Leading sector in credit cycle analysis.
Housing and real estate, given reliance on credit.
What does an inverted yield curve often signal?
Expectations of economic slowdown or recession.
Impact of capacity utilisation on capital spending.
High utilisation encourages new capital investment; low utilisation discourages it.
Two components of government revenue besides taxes.
Fees/charges and capital transfers (e.g., sale of assets).
Why are policy multipliers uncertain?
Because MPC, tax rates, and leakages (imports, savings) vary over time and across economies.
Fiscal stance indicated by rising structural deficit?
Expansionary fiscal policy.
Term for spending cuts and tax hikes enacted simultaneously to reduce deficit.
Austerity measures.
Long-run effect of persistent crowding-out.
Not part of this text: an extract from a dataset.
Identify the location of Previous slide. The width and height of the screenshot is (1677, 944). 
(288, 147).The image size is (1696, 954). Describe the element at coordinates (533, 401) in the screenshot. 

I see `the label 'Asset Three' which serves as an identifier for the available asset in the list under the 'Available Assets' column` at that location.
Lower capital stock and slower potential growth.
Example of a non-price competition strategy in monopolistic competition.
Advertising or product differentiation through branding.
Why might a firm operate at a loss in the short run?
If price covers AVC, continuing production loses less than shutting down and paying fixed costs.
Relationship between elasticity and MR sign for monopolist.
MR positive when demand elastic (>1), zero at unit elasticity, negative when demand inelastic (<1).
Variable influencing breadth of composite indicator movement.
Diffusion index measures proportion of components moving consistently.
What are policy lags?
Delays between economic shock, recognition, policy action, and economic impact.
Effect of progressive taxes on automatic stabilisation.
They cause tax revenues to fall faster in downturns and rise faster in booms, smoothing demand.
Fiscal tool used to redistribute wealth.
Inheritance (estate) tax.
Define perfect price discrimination.
Monopolist charges each consumer their maximum willingness to pay; MR equals price and no consumer surplus remains.
Consequence of durable price wars in oligopoly.
Potential exit of weaker competitors and lower long-term industry profits.
Mechanism behind kinked demand curve gap in MR.
Different elasticities for price increases vs. decreases cause discontinuity in marginal revenue.
Key macro goal of balanced-budget amendment.
To enforce fiscal discipline by preventing persistent deficits.
Role of the multiplier in evaluating stimulus packages.
Estimates total impact on GDP of initial government spending or tax changes.
Primary government objective when using contractionary fiscal policy during boom.
Prevent overheating and curb rising inflation.